June 18, 2013. The anniversary of my father’s birth. A Red Flag day, according to KNAU, with hot temperatures, fierce winds, ridiculously low humidity. Fire weather, just needing a source of ignition.
At noon I noticed a plume of smoke to the west and knew this was no “controlled burn.” Grabbing cameras and a hat, I jumped in the Subaru and headed for Iron Springs Road, only to be turned back as soon as I got out of town. The fire had started at Dosie Pit Road and had jumped the highway, heading for Granite Mountain. OK, my vantage point would have to be over near Williamson Valley Road. I could get up high on a ridge above a housing development to the west of Granite Mountain, and the view should be good there.
Sure enough, Little Granite Mountain was smoking as if she were a volcano, and a towering column of smoke curved over Granite Mountain, casting a strange orange light on its rocks. A helicopter arrived, hovering over Granite Basin Lake as it dipped buckets of water to drop on the fiery leviathan. Like spitting into a roaring bonfire, I thought.
Many images later, I was ready for a new perspective, so I headed west on Williamson Valley Road, hung a left onto Fair Oaks, then took Tonto Road, thinking that I could get around on the lee side of the fire to see where it started. However, where Tonto turns to gravel, “road closed” signs blocked my passage. So I took some shots, turned around, and headed back to Williamson Valley, where views of the fire as it came over the saddle heading north were awesome.
There are a lot of houses scattered around in the scenic landscapes around Inscription Canyon and Mint Wash Ranches. Some are modest “get-away-from-it all” dwellings built long ago, but fancy houses on paved streets have sprung up around or near them. The views are incredible, but the flammability factor, except where penned horses have stripped everything to the dust, is high.
Though still some distance away, the fire was sweeping down the mountainside like a hungry dragon. Through my telephoto lens, I watched tall pines go up like giant candles. Smoke billowed in the high winds, heading toward Sedona.
I left my car in a safe place well off the road (unlike the rubberneckers pulling half-off the pavement, possibly endangering themselves or emergency vehicles coming through) and walked back through smoke-filled air into the ranchettes and homes with gorgeous views of Granite Mountain–normally. Now the dragon of fire was sweeping toward them, and people were hauling out trailers filled with horses none too happy about the situation. Turkeys gobbled in distress–would they get the same treatment?
Fire trucks and sheriff vehicles prowled the neighborhood, lights flashing. No one seemed to know where to position to be ready in case the fire left the peak and roared into the development. A pillar of smoke–orange and gray battling for supremacy–towered over the land.
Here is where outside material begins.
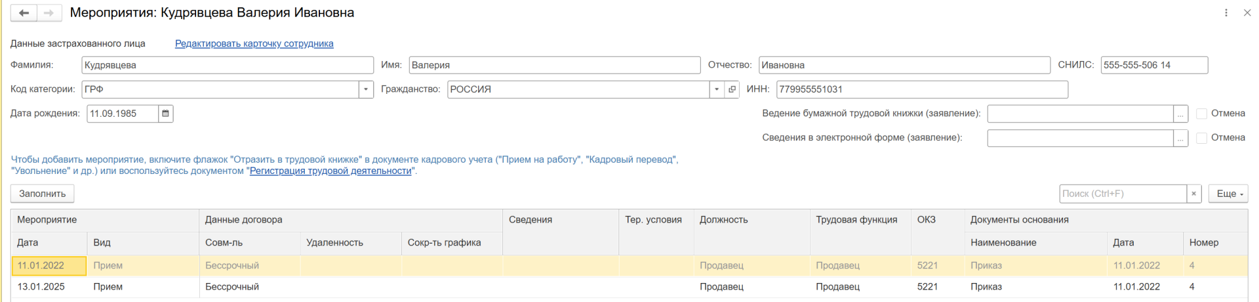
Task: Enable Отмена checkbox for paper workbook
Action: (x=1201, y=114)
Now tongues of flames licked above the trees and rocks at the foot of the mountain. All our human resources seemed puny in comparison to the fury of this inferno.
Granite Mountain, icon of this area, going up in flames because of the carelessness or neglect of someone far away on the Dosie Pit Road, where people discard junk and blast it with guns of all kinds. Fire people write the name as the Doce Fire, apparently unaware of its spelling and the fact that “doce” is Spanish for “twelve.”
To try to prevent the advancing fire from reaching the homes and ranchettes in Williamson Valley, there is an aerial assault of tanker planes and helicopters. The former swoop in low along the margin of the fire and drop red retardant. Some of the helicopters are Chinooks, bringing me back to my days in Vietnam. In fact, it’s easy to see the parallels with war here, and getting too close to the “enemy” is no less dangerous for the pilots.
The effects of the fire extend far from the flames themselves. Smoke blows far to the north, and those of us close to the fire are inhaling the residue of the pines, oaks, junipers, mountain mahoganies, and countless other victims of the firestorm. Adult birds can move away from the fire, though nestlings can’t. Some creatures will survive if deep enough underground, though the landscape to which they will emerge will no longer offer the cover or food they may need to survive.
Tree-ring studies show that prior to Anglo settlement, the fire-return interval may have been as short as every 3 – 10 years. This kept the fuel load light so that the fires were much less destructive. Logging, grazing, and active fire suppression all have contributed to the unnatural condition of the forest and scrublands here. Drought and warming have made the standing crop of plants all the more vulnerable. The tinderbox was awaiting the spark, and foolish people provided it. This fire will burn for days, and its impacts will be felt for years. Local fire ecologists (of which there are very few) will have an active research site, and perhaps, just perhaps, local land managers will take lessons from the fire and reach a public somewhat more likely to listen.
Until then, we watch in awe at the power of nature or, if our jobs and/or skills require, we fight this beast actively. Of course, the beast is really us; we have failed to accommodate to nature either through ignorance or hubris (often both). The increase in large, destructive fires in recent years is perhaps just a sign of the “new normal.” We are lucky to live in a beautiful part of the world, but it is really elementary that we should pay attention to the elements. Earth, air, fire, and water set constraints that we ignore to our peril.